Stored data
Start of Block

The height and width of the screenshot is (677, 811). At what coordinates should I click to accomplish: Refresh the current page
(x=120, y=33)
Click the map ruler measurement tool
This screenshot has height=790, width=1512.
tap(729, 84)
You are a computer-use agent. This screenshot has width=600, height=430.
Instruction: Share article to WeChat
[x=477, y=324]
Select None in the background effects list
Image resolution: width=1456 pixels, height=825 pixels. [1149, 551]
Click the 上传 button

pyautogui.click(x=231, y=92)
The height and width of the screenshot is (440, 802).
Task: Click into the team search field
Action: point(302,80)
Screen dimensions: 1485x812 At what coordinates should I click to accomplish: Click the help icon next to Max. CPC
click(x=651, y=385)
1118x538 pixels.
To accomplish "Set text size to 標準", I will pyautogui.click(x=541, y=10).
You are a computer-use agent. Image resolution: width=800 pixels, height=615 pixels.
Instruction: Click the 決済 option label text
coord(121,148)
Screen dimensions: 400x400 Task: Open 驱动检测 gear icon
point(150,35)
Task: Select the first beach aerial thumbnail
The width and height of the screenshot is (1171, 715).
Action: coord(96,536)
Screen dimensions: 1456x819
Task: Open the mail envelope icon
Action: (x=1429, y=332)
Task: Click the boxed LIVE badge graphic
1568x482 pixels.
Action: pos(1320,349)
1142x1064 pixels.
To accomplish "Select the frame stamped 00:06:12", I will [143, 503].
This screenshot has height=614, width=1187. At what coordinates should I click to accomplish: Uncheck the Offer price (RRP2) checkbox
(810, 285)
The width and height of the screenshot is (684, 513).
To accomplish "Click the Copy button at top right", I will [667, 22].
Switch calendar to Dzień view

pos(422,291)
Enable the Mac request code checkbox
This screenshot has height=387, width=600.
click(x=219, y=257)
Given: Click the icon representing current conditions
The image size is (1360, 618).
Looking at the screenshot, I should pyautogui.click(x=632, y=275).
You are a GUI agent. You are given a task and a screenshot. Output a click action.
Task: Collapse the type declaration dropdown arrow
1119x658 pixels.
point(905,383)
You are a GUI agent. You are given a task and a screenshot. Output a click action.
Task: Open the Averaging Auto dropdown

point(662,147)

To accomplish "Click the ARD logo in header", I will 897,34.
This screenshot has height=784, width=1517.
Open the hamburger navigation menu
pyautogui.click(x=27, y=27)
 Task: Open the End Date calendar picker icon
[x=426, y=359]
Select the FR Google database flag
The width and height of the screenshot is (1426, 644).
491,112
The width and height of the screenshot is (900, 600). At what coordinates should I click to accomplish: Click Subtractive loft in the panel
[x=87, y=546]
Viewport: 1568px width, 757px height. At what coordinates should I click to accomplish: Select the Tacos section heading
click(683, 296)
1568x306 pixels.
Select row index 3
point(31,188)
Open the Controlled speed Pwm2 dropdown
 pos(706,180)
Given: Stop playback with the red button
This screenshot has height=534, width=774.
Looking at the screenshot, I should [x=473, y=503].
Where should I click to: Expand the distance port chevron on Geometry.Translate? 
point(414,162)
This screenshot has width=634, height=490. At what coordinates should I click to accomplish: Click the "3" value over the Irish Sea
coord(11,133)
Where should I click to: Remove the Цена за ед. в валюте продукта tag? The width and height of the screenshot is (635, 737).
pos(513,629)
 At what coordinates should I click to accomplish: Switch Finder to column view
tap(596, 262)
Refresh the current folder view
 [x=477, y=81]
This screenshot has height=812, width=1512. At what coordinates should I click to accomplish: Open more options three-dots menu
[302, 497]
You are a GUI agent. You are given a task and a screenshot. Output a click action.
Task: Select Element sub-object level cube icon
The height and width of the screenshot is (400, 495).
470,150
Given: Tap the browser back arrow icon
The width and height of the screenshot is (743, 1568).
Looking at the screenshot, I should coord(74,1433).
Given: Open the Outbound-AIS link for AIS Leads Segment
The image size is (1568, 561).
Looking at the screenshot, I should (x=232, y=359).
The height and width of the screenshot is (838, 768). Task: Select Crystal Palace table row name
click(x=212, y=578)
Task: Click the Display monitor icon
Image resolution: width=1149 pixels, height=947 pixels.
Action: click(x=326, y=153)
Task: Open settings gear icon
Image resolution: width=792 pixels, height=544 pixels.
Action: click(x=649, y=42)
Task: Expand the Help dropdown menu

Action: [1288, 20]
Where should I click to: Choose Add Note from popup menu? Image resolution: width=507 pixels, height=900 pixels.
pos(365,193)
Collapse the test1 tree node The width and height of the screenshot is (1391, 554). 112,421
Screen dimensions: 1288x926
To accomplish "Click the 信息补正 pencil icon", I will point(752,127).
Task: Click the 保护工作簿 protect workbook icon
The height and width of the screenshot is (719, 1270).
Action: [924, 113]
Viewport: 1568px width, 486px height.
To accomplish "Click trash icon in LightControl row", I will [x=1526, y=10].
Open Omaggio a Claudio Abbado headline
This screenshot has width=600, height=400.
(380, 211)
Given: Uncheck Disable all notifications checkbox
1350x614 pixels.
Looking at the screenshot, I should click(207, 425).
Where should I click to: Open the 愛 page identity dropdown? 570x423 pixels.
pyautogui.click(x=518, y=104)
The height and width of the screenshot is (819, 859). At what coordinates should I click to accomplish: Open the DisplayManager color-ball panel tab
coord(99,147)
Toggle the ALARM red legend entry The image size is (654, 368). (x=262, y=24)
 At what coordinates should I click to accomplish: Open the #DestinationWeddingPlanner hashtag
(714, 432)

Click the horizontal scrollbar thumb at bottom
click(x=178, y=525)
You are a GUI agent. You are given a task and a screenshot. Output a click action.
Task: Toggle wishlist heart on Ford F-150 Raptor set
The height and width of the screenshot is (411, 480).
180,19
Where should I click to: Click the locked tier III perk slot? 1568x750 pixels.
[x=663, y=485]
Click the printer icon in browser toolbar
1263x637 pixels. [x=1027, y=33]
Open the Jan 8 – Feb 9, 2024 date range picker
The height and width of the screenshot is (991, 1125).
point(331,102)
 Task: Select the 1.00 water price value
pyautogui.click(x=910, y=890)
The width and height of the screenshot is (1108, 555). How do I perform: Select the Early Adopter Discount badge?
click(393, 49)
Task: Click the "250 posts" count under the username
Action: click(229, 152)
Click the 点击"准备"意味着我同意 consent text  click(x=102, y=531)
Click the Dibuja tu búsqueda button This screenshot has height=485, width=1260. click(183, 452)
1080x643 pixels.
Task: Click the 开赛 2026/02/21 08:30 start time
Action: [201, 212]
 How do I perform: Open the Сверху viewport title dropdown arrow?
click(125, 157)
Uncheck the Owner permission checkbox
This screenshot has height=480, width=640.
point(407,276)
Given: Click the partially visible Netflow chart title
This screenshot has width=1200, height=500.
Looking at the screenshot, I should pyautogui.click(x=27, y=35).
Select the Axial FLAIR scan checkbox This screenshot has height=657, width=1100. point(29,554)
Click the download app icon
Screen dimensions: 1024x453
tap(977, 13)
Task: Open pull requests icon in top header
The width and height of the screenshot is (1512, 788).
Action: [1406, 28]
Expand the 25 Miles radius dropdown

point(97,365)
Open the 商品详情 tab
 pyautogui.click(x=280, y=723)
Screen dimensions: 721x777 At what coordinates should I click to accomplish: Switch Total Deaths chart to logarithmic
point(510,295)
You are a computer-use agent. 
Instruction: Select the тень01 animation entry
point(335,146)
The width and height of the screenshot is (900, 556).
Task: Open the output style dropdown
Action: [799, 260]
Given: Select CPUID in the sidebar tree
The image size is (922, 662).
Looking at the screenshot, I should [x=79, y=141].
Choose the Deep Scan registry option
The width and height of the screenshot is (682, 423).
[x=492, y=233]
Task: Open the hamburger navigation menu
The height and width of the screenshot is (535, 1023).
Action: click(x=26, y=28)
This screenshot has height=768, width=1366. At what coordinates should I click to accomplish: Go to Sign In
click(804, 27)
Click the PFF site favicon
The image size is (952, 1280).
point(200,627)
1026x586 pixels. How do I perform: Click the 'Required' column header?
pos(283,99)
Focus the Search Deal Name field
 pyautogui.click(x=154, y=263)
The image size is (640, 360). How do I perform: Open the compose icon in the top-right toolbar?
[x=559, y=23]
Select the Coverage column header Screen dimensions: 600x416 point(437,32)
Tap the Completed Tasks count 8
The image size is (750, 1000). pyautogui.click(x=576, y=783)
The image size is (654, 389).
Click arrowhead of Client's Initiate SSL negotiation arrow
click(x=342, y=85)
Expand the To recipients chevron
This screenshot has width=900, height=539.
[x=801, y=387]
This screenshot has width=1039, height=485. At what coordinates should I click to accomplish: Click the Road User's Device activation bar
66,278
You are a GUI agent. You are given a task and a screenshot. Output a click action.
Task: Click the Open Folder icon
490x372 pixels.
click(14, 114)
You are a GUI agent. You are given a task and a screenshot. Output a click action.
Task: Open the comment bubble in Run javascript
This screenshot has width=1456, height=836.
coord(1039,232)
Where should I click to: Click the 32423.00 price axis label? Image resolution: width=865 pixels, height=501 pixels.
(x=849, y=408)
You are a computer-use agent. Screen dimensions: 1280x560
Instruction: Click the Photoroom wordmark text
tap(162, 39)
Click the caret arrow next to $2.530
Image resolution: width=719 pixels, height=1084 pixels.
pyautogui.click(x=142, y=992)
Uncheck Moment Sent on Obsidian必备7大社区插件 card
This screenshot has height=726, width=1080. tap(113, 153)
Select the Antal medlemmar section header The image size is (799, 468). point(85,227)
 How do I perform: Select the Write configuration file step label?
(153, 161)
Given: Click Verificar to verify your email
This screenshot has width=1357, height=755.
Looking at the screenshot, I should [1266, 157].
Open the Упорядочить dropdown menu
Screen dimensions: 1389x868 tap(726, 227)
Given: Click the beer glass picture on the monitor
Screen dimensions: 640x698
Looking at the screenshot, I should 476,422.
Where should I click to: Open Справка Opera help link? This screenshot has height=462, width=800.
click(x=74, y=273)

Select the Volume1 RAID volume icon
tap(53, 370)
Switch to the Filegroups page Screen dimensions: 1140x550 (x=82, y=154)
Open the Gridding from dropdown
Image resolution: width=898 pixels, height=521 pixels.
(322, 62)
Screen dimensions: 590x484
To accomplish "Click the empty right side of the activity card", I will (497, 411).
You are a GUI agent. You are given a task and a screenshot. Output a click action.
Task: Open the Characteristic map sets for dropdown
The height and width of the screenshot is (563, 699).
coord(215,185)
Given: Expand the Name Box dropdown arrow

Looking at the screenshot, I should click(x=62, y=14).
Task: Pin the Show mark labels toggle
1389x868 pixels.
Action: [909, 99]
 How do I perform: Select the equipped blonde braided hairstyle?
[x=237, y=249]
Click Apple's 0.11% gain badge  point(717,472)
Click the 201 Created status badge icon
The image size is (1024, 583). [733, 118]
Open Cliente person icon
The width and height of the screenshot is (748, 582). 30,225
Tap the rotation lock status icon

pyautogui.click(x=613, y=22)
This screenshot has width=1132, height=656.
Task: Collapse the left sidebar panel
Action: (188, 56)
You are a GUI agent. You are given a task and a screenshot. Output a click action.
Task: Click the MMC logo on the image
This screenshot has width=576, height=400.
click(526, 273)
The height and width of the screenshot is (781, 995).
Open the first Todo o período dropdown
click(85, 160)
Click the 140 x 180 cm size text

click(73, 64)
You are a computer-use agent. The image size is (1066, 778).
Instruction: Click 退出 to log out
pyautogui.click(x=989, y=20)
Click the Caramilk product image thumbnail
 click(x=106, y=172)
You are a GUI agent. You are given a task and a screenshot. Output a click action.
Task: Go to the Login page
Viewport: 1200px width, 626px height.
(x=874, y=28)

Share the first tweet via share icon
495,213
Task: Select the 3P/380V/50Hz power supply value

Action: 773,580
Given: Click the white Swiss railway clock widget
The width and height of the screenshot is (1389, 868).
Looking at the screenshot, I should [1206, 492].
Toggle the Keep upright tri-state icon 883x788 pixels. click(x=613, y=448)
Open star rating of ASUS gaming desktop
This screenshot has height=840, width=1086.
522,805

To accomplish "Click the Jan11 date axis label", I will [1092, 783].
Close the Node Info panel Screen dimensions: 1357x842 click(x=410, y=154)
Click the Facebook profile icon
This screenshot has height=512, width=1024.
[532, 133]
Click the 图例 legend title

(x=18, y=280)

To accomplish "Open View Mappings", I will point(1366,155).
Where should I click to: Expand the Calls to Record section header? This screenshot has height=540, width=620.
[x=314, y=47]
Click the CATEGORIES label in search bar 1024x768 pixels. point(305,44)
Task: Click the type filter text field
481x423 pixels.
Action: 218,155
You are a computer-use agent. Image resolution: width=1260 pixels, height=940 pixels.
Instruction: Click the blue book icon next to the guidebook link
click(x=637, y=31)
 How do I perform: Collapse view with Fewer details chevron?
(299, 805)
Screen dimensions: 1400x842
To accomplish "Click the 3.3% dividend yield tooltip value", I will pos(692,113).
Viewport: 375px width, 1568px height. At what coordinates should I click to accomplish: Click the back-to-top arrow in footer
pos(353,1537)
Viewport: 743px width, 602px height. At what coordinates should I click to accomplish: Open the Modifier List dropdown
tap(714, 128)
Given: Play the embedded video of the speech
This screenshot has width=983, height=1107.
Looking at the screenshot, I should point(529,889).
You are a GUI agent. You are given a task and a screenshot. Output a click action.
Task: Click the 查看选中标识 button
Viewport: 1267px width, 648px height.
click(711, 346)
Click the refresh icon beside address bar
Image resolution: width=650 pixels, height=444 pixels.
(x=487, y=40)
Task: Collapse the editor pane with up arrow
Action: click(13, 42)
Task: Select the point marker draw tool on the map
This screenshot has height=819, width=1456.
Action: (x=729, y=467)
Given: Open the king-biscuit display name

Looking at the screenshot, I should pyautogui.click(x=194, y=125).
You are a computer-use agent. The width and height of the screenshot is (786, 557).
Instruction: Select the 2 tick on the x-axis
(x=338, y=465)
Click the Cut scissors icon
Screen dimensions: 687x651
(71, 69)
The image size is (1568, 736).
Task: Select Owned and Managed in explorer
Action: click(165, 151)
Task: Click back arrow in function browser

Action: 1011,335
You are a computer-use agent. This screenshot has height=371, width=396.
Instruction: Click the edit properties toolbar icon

End of Block

Return every line from the entries that holds the string "tree".

Collapse the test1 tree node The width and height of the screenshot is (1391, 554). 112,421
Given: Select CPUID in the sidebar tree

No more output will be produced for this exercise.